There was silence until Gus broke it. "Don't you miss the old days, Prince?"
"Not really," said the Prince. "I have moved on. My story has evolved and taken many forms. As of 1997, according to Snopes.com, I had created confirmed losses of $100 million in the U.S. in just 15 months. It warmed my heart to tink there were so many trusting and kind souls out dere willing to help a man dey never met move money and liberate a people. I remain honored."
Doc and Gus exchanged looks and Gus shrugged. To each his own, they supposed.
The Nigerian prince clicked a series of tiles down onto the Scrabble board. "O-f-f-s-h-o-r-e."

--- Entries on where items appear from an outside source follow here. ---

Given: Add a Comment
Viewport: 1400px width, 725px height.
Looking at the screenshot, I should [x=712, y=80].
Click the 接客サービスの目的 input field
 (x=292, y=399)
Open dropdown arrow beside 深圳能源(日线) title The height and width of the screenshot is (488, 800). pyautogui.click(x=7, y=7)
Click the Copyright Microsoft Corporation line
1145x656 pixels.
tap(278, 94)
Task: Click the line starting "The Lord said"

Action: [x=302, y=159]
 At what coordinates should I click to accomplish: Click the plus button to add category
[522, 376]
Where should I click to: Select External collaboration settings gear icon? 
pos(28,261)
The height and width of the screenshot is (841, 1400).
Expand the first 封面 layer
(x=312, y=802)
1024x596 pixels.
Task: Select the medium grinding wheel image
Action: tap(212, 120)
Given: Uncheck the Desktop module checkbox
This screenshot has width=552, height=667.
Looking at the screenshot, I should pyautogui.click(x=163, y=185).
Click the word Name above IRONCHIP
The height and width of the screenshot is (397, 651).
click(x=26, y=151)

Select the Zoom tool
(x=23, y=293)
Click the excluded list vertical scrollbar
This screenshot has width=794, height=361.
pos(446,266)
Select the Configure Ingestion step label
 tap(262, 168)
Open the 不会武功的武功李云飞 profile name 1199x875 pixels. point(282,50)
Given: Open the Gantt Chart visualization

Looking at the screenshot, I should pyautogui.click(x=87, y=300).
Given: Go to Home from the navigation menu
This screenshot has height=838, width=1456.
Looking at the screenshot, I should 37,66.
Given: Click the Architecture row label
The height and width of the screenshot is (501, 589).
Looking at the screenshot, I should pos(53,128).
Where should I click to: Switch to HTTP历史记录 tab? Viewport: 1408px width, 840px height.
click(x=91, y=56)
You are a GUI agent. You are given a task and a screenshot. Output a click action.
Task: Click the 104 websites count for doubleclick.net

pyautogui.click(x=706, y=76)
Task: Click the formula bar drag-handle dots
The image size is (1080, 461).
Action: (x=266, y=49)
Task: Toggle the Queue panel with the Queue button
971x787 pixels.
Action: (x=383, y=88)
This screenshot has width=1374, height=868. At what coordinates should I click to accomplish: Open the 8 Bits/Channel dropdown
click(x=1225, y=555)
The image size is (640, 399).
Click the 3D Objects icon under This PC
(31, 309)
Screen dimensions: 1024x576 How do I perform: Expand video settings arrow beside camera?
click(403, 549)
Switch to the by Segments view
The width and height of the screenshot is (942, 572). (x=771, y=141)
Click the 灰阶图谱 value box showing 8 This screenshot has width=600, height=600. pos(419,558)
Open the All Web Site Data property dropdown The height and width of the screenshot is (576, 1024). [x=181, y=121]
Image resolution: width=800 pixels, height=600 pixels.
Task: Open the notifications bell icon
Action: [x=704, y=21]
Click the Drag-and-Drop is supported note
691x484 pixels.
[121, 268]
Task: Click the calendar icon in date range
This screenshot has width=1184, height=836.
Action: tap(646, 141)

"Triple word score and everything!" exclaimed Doc, impressed.
"Yes, which reminds me. Perhaps you will allow me some liberties wit dese points," suggested the Prince. "On Tursday, I have de weekly gin rummy game with Lou, you know de guy who was injecting movie goers wit AIDS? And also Mrs. Cluckles, de KFC chicken with two heads. So what I would like to do is if you give me some extra points now, I can transfer dese points over to de weekly gin rummy game-- we are playing to raise money to free my sister, the princess from prison in a neighboring country-- and..."
Doc shook his head. "Same old Prince," he said. "Anyone want a lemonade? I'll get us a round."
"Oh, I'm sure you would, Doc," laughed Gus suspiciously. "No, thank you! I would rather get my own. I only have one kidney as it is, thanks to you... Now whose turn is it?"
So tell me, folks-- What urban legends have been sent to you lately? And have you ever fallen for any?